TASK DATA:

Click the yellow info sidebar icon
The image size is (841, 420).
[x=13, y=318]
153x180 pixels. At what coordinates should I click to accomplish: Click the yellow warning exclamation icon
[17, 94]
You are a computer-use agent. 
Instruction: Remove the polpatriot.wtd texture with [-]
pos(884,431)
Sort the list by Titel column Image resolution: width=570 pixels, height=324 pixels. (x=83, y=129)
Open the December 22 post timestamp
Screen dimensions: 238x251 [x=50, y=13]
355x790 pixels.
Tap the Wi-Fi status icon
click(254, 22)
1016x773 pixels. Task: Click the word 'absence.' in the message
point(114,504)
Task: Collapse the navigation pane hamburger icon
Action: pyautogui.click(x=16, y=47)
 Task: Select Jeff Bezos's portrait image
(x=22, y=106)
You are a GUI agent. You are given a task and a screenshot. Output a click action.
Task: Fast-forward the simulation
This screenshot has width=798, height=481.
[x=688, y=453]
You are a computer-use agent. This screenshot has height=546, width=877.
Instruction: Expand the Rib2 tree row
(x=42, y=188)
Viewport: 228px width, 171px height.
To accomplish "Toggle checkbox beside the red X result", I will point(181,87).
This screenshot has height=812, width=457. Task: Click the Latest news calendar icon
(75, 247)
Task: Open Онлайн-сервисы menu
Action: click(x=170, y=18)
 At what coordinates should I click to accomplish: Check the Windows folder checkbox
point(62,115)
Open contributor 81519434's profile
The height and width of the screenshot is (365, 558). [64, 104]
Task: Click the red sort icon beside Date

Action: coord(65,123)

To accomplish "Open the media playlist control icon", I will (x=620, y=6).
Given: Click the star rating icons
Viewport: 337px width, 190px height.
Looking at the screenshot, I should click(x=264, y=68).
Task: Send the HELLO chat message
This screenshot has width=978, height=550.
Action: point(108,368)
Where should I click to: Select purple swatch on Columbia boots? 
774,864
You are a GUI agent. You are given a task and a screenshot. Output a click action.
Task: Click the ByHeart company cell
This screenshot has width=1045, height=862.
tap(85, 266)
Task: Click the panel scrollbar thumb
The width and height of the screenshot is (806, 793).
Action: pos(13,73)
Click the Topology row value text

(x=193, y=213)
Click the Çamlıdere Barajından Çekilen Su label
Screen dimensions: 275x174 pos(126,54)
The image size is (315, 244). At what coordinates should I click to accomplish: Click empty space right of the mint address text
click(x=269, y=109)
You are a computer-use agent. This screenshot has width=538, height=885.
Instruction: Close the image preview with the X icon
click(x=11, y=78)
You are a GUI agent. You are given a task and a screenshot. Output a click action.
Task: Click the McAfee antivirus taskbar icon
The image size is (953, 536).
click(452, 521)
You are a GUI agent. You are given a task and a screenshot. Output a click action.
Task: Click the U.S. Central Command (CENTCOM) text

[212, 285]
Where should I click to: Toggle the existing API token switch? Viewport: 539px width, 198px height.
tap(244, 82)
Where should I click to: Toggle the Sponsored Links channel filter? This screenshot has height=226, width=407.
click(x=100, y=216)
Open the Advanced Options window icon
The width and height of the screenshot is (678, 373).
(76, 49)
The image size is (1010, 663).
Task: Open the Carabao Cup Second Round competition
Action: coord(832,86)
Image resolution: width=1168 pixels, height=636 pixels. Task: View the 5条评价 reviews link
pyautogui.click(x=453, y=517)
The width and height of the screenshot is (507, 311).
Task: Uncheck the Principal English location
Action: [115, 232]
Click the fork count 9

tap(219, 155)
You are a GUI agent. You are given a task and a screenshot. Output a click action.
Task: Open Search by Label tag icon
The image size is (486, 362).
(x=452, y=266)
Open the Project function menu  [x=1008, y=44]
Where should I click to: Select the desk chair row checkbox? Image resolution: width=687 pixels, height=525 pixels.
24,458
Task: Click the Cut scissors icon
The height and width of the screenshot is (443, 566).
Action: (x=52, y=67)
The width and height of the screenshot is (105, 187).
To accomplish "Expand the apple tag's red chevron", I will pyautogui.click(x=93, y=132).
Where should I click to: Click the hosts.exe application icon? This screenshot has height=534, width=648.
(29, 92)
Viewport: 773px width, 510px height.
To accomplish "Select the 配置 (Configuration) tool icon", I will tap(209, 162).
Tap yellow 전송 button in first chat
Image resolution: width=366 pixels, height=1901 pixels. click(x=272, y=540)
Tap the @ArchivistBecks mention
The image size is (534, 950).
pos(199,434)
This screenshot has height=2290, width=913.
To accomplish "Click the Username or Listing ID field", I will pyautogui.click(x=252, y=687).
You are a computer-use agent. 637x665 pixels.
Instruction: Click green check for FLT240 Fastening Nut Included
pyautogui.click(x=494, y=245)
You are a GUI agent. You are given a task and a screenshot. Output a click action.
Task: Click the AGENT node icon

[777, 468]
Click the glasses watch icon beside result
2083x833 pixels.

PROBLEM TO WORK ON: Where the word "result" is present in a line of the listing, copy that line.

WORKED SOLUTION:
To accomplish "Toggle checkbox beside the red X result", I will point(181,87).
Click the glasses watch icon beside result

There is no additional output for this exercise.